Rhodah Kalema v William Pike (Civil Suit-1993/611) [1994] UGHC 6 (14 June 1994);

Cite this case
[1994] UGHC 6
Short summary:

Delict and Tort Law

 

THE REPUBLIC OF UGANDA
IN THE HIGH COURT OF UGANDA AT KAMPALA

CIVIL SUIT NO. 611 OF 1993
  RHODAH KALEMA::::::::::::::::
PLAINTIFF
VERSUS
WILLIAM PIKE::::::::::::::::::::DEFENDANT
BEFORE: THE HON. MR. JUSTICE J.B.A KATUTSI
  JUDGEMENT
 

The Plaintiff is a member of the National Resistance Council (NRC) for Kiboga county, a member of the National Executive Committee (NEC) for Kiboga District, a former Deputy Minister for Public and Cabinet Affairs in the National Resistance government, and a former distinguished civil servant. The Defendant is a Managing Director and Chief Editor of the New Vision Printing and Publishing Corporation which publishes the “Sunday Vision” and “New Vision” newspapers. The complaint of the Plaintiff is set out and pleaded in the plaint filed therein Paragraph. 3, 4 and 5 and 6 whereof are as follows:-
“3. In an article on pages 1 and 2 of the “Sunday Vision” Newspaper dated June 20th 1993 under the heading “POLITICIANS “SELL” OFF REQUESTS FOR 1994 VOTES” the Defendant falsely and maliciously printed and published or caused to be printed and published of the plaintiff and of her in the way of her said offices and in relation to her conduct therein the following words

There is an unprecedented increase in the mortgaging of Forest Reserve for votes by Politicians as the 1994 general elections draw near according to an Assistant Commissioner for Forestry Mr. Kigenyi said this week some politicians including some incumbent Ministers were encouraging encroachers and other illegal operatives move into Forest Reserve. In Kiboga, the Forestry Department singled out Mrs. Rhoda Kalema the CM for Kiboga and A.D.A. for Kasangati Mpigi District Isegulamirambo as politicians who encouraged the occupation the above reserve early this year. The issue of encroachers in Luunga Forest Reserve in Kiboga was resolved towards the end of 1990 when a team from the prime Minister’ a office led by Kigenyi himself visited the area and ascertained that encroachers and not have any rightful claims. The area was then surveyed and boundaries demarcated. Kigenyi said the reserve
• was invaded early t
his year after Mrs. Kalema armed
• with a letter from a
Special Assistant to the president mr.khalid kinene encouraged people to go into the reserve. She was reported to have said that the President had given them land in the reserve.”

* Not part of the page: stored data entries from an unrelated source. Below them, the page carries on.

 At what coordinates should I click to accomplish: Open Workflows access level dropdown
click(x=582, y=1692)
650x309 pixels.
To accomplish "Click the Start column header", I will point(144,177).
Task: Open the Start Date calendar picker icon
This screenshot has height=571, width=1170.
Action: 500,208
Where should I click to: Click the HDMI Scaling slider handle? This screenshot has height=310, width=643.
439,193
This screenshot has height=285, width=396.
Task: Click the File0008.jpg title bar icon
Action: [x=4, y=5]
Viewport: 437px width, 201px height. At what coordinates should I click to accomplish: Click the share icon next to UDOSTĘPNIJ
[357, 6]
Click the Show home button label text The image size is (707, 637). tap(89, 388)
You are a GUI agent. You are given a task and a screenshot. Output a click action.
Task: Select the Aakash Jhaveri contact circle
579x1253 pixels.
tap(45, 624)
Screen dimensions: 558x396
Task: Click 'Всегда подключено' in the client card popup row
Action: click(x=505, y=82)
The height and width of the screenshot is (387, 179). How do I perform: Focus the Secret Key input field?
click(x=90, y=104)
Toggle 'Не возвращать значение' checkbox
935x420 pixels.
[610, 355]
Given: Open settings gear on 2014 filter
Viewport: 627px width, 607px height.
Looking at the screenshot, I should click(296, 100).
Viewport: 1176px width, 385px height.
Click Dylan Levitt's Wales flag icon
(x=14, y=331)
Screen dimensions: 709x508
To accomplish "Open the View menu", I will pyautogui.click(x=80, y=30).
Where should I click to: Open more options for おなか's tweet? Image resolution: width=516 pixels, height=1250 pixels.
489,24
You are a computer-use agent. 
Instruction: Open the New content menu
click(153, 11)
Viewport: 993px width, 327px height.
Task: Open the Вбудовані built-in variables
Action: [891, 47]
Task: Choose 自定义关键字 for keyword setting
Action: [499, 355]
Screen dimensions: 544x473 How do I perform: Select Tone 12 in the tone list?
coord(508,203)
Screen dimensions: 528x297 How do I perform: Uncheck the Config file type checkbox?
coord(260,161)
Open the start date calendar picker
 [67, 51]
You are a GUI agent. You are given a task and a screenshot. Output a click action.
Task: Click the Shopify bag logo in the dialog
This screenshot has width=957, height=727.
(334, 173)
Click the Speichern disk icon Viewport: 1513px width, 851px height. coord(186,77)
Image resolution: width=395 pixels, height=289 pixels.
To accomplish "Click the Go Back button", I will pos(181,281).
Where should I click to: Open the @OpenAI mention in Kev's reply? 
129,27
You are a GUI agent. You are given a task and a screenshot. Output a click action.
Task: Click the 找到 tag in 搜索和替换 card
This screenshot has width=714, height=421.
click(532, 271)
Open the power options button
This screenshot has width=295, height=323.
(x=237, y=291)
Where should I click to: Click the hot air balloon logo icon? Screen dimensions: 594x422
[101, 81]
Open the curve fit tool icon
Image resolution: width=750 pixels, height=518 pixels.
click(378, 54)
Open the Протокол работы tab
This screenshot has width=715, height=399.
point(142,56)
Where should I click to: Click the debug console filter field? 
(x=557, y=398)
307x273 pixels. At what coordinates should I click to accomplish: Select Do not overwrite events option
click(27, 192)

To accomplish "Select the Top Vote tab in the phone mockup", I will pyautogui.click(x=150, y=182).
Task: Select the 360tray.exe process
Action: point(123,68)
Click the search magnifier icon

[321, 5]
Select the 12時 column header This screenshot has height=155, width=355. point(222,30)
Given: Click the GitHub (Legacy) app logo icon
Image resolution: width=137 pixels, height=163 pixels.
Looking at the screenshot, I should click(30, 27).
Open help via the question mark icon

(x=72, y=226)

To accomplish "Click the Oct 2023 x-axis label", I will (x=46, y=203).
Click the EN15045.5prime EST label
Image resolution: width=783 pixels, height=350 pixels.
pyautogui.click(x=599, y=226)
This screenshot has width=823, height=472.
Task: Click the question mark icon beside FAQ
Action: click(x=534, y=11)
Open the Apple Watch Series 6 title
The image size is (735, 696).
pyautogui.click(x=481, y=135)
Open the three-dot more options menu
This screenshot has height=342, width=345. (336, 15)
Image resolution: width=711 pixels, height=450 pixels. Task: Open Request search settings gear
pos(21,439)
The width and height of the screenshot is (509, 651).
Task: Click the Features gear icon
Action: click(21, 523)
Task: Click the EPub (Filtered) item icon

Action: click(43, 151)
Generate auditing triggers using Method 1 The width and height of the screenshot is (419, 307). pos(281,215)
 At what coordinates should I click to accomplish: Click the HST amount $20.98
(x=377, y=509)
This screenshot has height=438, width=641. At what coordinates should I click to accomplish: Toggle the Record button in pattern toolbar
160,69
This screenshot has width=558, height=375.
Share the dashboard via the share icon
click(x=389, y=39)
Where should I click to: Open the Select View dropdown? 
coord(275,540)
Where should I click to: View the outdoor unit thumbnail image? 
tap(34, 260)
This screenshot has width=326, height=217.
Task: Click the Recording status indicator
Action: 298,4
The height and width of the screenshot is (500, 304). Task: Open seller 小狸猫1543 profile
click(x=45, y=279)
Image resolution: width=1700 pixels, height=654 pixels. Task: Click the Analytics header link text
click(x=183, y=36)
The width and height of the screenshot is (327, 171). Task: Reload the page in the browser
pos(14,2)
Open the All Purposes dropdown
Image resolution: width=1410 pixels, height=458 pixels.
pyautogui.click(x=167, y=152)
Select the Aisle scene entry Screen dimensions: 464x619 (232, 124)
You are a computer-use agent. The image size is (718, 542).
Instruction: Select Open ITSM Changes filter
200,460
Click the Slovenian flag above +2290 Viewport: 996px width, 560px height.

4. On page 5 of the issue of the “New Vision” dated June 21st 1993 the defendant maliciously printed and published or caused to be published a cartoon showing the plaintiff offering to the voter end sayings “sorry I don’t want notes I want votes.”

5. By the said words in their natural meaning the Defendant meant and was understood to mean:—
(1) That the plaintiff her capacity as a member of the National Resistance Council and National Executive Committee of the National Resistance Council encouraged encroachers and other illegal persons to move into areas that are forest reserves.
(ii) That the plaintiff did this in bad faith and the intention of getting herself to parliament in the 1994 General Elections.
(iii) That the plaintiff being a National leader is either ignorant or disrespectful of the National Campaign to preserve forest reserve for future generations and for the good of Uganda.
(iv) That the Plaintiff is not fit to be a member of the National Resistance Council and of the National Executive Committee of the National Resistance Counci1.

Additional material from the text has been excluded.